The significant majority of harmful experiences that children have, including sexual abuse, occur within existing relationships rather than with strangers. Children who have been taught that boundaries matter only with people they do not know are less equipped to recognise when something inappropriate is happening within a trusted relationship. Teaching children that all people, friends, family members, and anyone else, should respect their body, their "no," and their right to tell an adult, is one of the most effective forms of abuse prevention available.
This is a message supported by child protection organisations globally, including the NSPCC, the National Center for Missing and Exploited Children, UNICEF, and many others. It sits within a broader framework of "protective behaviours" education that has been adopted in school systems in the UK, Australia, Canada, and numerous other countries.
Conclusion
Teaching young children about healthy boundaries in friendships is not about making childhood fearful or transactional.
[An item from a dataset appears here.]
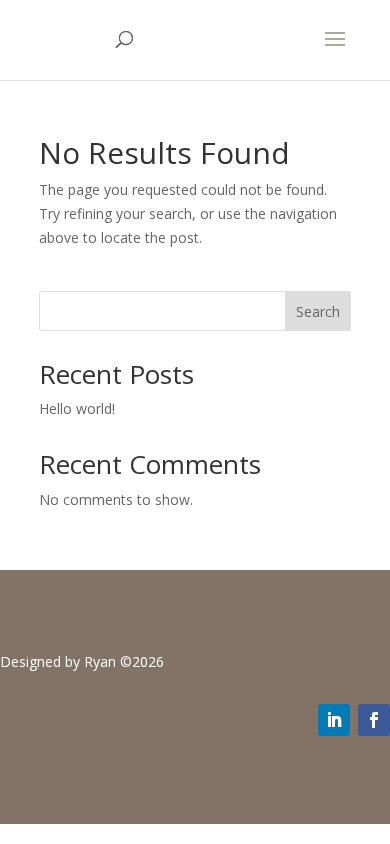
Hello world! (77, 408)
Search (318, 311)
It is about equipping children with the vocabulary, confidence, and internal compass to build relationships that are genuinely kind, mutual, and safe. Children who learn these lessons early are more likely to form healthy relationships throughout their lives and less likely to be harmed within relationships that should be protective.
The investment required is not great: regular conversation, consistent modelling, and a home environment that takes children's expressed comfort and discomfort seriously. The returns, in terms of a child's social confidence, safety, and long-term wellbeing, are substantial and enduring.